Hi,
I’m facing a strange and difficult to diagnose issue currently. Let me explain my setup first.
We have in our small office been using Rockstor v3.9 for nearly a year now. We have a ~14TB RAID 10 array that is used by multiple server (4) machines to download documents from the web (mostly PDFs and XMLs) and store them them in 1 place. The files are made available via a Samba share and this is mounted via a CIFS mount on each of the Ubuntu server machines. We had no problems with this setup for the past year. However, with our usage reaching nearly 90%, we chose to expand the capacity of the array by adding 2 additional disks and at the same time also upgrade to the newly released Rockstor v4.1.0-0.
There were a couple of minor issues during the import related to file/share permissions etc that I was able to resolve. During the rebalance when the new disks were added, btrfs started complaining about read and write errors on 1 of the disks so I used btrfs replace to replace that disk using the instructions here. I ran a balance after this for good measure to ensure that my array was fully redundant again.
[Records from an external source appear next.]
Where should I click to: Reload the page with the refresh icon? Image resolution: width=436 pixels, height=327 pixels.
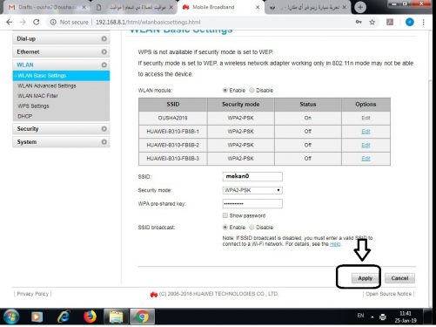[37, 22]
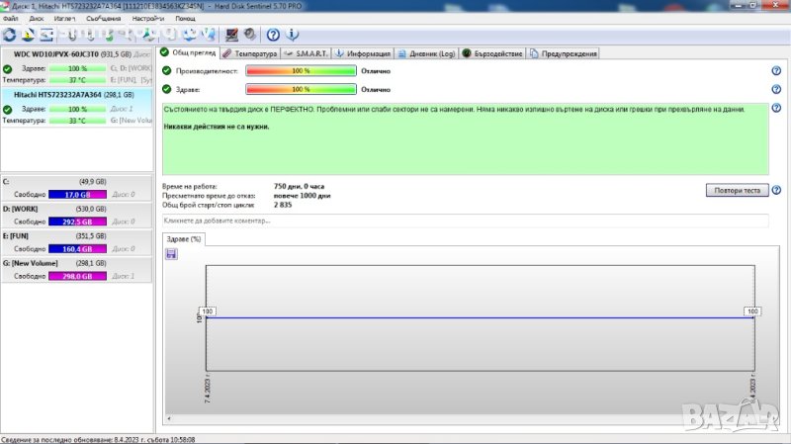Open help via the toolbar question mark icon
Viewport: 791px width, 444px height.
[x=273, y=35]
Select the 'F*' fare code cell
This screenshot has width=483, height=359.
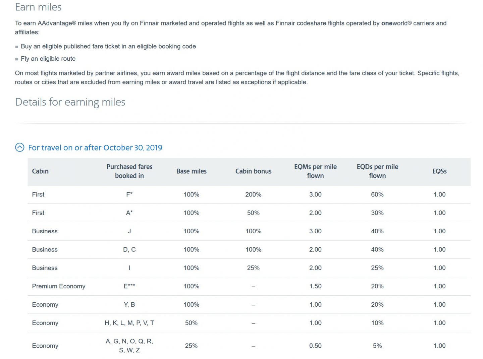pyautogui.click(x=129, y=194)
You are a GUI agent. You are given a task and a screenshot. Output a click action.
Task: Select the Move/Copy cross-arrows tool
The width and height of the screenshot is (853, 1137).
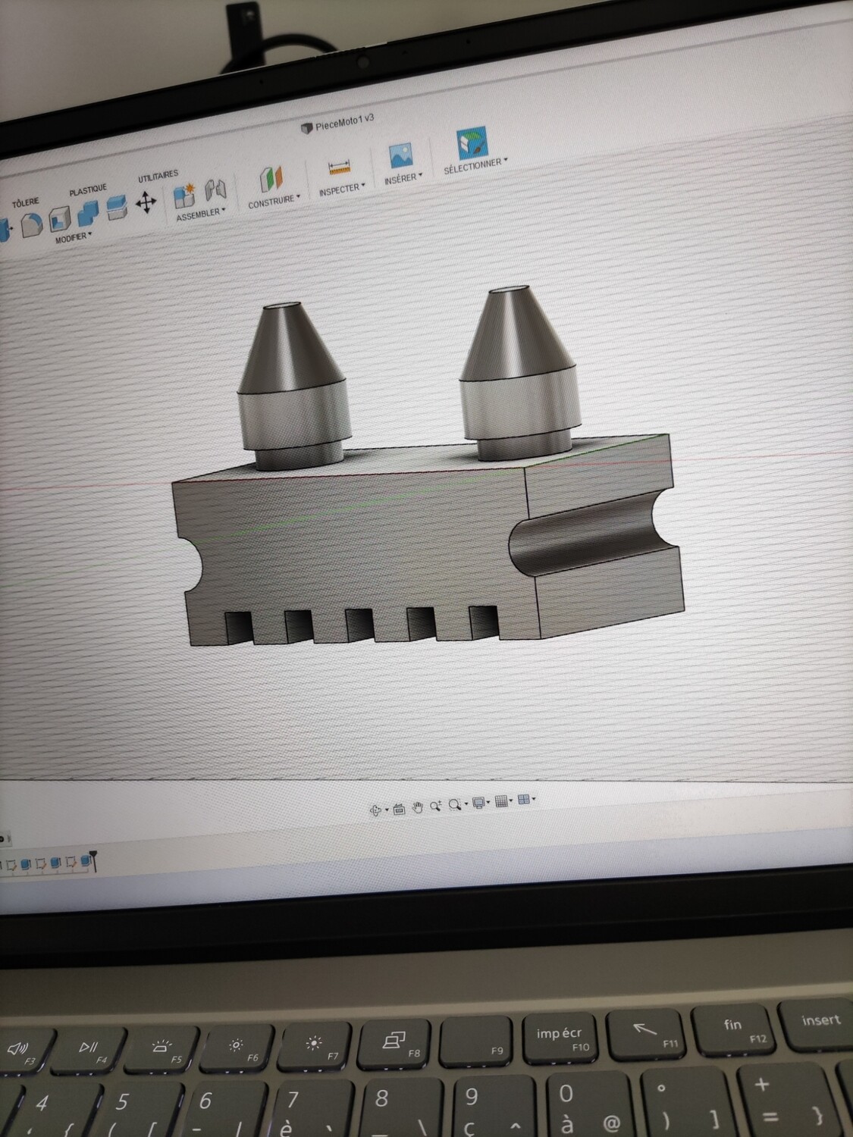(x=146, y=202)
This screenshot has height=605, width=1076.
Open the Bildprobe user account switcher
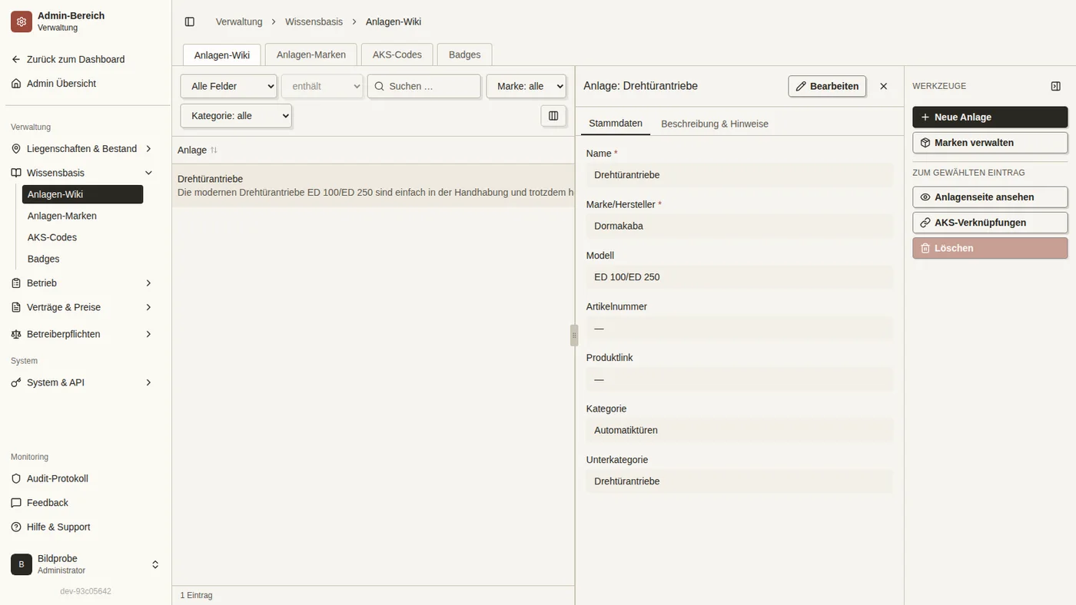[x=85, y=564]
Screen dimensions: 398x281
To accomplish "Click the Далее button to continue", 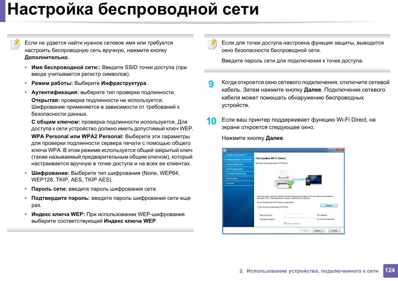I will (318, 230).
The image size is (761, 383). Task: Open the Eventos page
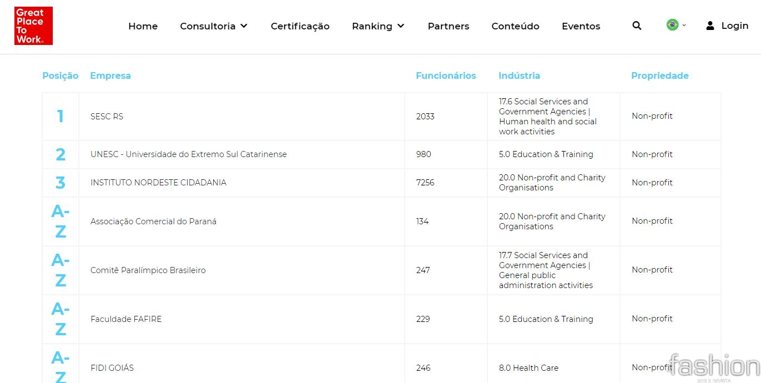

However, once we started our download servers, Rockstor seemed to work fine for a while until all of a sudden it froze with the WebUI becoming unresponsive and my SSH connection also getting disconnected. I restarted it manually and it kept happening again and again. I have looked at the rockstor, smbd and nmbd logs to try and see if I could figure out what the problem is but tbh, I’m not familiar enough with either btrfs, Rockstor or Samba to work out what the problem is. On top of that, the fact that the server runs just fine and then hangs all of a sudden makes diagnosis all the more difficult since I cannot get into the machine anymore and have to manually power cycle it.
I’m currently running a scrub to see if any file system corruption surfaces but I’d be happy to share the logs or any other details if they help. I’m at my wit’s end with this and any help would be greatly appreciated.
UPDATE: I see the following messages showing up in dmesg
[6135.085241] perf: interrupt took too long (2522 > 2500), lowering kernel.perf_event_max_sample_rate to 79250
[ 6872.237948] perf: interrupt took too long (3169 > 3152), lowering kernel.perf_event_max_sample_rate to 63000
[ 8313.936003] perf: interrupt took too long (3975 > 3961), lowering kernel.perf_event_max_sample_rate to 50250
[10969.505087] perf: interrupt took too long (4971 > 4968), lowering kernel.perf_event_max_sample_rate to 40000
I suspect this is because there is a scrub running but just wanted to update here nonetheless.